Continuing on the theme of “lowlife authenticity,” Phil Johnson has a great post on that subject this morning.
When anyone takes a shot at this foolishness, the cry usually goes up that conservative Christians are sticking their heads in the sand, need to get a clue, and learn to get out of their pious shell. We need to learn, apparently, how to be relevant while living in the contemporary culture. But it is funny that nobody urges church members to greater relevance by, say, shopping at WalMart. That’s contemporary.
The problem with the advocates of lowlife authenticity is not that they want us to be relevant. The problem is that they do not know what it means to actually be relevant. The relevance of contemporary cool is an evanescent thing. C.S. Lewis once said that whatever is not eternal is eternally out of date. What is currently in according to the dogmas of cool will have, on average, a shelf life of three days.

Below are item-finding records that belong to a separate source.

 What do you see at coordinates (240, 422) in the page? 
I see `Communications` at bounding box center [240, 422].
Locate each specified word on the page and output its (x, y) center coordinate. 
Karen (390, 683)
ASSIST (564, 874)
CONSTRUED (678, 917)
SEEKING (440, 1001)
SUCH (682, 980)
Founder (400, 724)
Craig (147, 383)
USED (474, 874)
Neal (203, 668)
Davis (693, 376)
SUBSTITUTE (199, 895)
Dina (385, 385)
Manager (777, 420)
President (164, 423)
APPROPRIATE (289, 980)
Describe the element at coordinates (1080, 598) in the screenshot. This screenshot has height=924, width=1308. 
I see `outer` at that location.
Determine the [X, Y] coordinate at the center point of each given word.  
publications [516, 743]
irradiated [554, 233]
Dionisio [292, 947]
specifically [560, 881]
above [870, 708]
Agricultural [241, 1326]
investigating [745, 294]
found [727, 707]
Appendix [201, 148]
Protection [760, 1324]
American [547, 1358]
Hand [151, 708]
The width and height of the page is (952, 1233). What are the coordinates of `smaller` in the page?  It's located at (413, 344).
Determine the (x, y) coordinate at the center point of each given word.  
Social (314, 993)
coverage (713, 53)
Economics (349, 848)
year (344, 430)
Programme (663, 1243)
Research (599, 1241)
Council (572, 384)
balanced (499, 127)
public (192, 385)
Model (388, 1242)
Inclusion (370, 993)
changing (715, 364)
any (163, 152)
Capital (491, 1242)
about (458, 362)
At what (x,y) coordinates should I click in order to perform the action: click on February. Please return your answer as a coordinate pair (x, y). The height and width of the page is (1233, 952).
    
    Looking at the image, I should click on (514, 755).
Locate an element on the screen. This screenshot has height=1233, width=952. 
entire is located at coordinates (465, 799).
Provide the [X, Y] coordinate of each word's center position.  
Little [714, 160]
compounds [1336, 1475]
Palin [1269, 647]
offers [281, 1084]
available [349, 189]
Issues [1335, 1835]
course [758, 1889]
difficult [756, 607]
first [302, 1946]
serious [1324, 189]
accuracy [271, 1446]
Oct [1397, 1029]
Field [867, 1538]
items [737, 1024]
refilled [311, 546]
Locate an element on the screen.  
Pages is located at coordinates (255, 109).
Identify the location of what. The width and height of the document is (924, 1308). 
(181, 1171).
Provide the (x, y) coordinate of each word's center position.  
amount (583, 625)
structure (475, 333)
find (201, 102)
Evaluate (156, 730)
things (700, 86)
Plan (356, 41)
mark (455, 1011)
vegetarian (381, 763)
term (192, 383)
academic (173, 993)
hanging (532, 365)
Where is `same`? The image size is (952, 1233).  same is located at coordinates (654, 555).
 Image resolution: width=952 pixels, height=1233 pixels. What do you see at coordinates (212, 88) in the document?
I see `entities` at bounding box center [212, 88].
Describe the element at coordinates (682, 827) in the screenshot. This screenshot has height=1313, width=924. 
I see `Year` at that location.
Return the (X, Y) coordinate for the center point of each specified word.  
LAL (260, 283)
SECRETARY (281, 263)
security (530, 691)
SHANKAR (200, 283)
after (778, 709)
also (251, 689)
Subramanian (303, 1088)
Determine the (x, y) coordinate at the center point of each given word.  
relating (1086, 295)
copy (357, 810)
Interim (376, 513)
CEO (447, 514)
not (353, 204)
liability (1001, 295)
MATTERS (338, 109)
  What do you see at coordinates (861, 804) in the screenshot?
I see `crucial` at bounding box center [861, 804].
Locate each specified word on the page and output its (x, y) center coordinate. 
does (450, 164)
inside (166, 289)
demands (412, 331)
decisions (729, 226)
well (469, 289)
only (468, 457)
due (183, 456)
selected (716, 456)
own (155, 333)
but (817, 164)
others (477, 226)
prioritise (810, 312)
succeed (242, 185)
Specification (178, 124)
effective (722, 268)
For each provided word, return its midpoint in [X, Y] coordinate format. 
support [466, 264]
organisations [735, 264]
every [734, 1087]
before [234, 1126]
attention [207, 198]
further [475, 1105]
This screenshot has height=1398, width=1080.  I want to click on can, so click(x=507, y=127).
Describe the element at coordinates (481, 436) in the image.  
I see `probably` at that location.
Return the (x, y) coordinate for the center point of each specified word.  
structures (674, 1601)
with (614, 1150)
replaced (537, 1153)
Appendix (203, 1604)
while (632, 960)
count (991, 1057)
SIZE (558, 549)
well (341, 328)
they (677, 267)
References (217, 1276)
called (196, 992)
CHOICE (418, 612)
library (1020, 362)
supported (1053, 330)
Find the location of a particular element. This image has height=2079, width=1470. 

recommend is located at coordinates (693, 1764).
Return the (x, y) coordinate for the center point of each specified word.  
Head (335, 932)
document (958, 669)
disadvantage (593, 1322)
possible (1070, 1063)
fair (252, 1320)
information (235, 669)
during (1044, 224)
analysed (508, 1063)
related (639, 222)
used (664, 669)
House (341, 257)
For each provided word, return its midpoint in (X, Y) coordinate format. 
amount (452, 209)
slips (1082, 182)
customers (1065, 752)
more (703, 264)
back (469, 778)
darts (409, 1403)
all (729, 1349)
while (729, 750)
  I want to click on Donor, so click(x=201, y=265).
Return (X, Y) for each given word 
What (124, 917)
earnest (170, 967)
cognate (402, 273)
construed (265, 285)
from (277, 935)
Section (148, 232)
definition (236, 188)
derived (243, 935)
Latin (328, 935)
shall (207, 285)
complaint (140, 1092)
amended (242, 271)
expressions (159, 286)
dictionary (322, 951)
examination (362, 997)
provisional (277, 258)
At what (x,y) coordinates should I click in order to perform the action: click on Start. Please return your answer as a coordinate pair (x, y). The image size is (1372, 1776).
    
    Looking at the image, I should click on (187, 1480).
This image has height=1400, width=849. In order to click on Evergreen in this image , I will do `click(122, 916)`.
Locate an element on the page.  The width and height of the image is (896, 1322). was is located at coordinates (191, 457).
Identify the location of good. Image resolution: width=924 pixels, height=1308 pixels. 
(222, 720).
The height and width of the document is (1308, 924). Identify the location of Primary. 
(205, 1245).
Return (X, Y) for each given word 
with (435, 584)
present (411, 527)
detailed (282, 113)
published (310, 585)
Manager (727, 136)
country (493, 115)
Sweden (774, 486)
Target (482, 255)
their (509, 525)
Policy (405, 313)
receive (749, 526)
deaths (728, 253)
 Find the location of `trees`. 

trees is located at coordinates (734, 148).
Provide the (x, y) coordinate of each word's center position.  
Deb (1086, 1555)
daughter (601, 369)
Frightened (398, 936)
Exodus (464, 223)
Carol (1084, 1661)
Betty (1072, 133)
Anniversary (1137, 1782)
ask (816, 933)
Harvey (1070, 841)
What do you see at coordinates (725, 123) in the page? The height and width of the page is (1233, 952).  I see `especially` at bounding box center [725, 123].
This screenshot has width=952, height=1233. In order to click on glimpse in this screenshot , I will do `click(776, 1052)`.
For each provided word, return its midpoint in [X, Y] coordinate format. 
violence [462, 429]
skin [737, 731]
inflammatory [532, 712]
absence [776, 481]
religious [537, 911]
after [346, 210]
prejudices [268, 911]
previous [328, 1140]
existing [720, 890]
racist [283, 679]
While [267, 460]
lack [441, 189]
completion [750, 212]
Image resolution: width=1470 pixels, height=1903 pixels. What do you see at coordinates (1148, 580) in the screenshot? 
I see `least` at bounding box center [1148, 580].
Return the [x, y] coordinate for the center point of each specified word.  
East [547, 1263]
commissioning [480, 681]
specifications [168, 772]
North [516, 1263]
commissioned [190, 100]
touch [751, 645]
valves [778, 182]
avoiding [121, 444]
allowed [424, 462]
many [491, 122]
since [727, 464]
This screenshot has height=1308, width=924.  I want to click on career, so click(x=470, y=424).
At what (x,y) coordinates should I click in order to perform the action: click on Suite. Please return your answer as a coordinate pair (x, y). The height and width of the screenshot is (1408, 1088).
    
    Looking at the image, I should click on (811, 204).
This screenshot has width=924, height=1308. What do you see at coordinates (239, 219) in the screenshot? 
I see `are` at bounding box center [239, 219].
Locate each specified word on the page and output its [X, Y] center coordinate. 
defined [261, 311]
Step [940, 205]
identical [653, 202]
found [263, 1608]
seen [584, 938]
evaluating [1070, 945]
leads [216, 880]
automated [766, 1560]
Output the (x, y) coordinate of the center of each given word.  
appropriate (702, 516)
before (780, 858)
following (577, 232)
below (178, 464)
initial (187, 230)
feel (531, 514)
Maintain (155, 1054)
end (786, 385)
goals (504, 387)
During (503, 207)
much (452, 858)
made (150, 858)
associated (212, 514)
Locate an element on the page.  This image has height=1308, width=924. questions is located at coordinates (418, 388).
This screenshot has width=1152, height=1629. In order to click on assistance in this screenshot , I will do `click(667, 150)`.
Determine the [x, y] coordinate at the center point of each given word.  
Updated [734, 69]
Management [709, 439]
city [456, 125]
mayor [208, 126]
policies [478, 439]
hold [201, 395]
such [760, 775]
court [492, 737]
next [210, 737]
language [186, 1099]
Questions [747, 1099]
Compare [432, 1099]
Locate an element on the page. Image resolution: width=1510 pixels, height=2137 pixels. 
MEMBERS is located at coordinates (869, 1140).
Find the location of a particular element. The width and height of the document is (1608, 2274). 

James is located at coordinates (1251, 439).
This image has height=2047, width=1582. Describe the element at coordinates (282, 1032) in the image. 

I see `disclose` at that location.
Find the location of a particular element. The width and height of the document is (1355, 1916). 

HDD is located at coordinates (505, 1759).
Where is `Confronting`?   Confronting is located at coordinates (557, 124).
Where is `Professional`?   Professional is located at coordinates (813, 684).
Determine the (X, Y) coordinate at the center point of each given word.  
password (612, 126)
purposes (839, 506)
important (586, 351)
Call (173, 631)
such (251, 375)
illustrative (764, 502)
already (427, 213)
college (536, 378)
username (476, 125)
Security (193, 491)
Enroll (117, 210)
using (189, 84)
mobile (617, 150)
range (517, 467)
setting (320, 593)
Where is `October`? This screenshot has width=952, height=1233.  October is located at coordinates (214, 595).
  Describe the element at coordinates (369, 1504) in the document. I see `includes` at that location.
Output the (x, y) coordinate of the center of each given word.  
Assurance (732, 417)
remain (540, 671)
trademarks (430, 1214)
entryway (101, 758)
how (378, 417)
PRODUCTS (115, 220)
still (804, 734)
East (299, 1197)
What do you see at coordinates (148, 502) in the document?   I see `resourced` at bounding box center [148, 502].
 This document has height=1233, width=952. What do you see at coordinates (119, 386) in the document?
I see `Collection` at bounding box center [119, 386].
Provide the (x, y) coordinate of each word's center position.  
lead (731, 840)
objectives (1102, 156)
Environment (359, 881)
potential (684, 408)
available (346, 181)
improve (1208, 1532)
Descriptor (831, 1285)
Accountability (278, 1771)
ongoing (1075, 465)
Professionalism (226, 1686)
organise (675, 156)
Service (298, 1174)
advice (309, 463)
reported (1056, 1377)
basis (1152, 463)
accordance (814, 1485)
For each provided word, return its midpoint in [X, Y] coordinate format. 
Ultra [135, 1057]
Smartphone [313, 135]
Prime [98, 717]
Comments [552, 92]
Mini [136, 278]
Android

So the problem is an almost serene lack of awareness of the forces that are driving them. The issue is not this artifact or that one. The issue is that these lockstep rebels have no idea that they are wearing uniforms. And the pretentiousness of these folks — the movie will be The Attack of the Clone Rebels — prevents them from seeing that what they mostly do, all day long, is conform, adapt, copy, mimic, and submit — all in the name of striking a blow for individuality and the rebel soul. Somebody needs to tell these people that the rebel soul is three hundred years old and now qualifies as a geezer. Just imagine this for a thought experiment, one that will illustrate all the principles involved — walk up to a young lady with her eyebrow pierced and say, “Ooo! What an outrageous idea! However did you think of it?”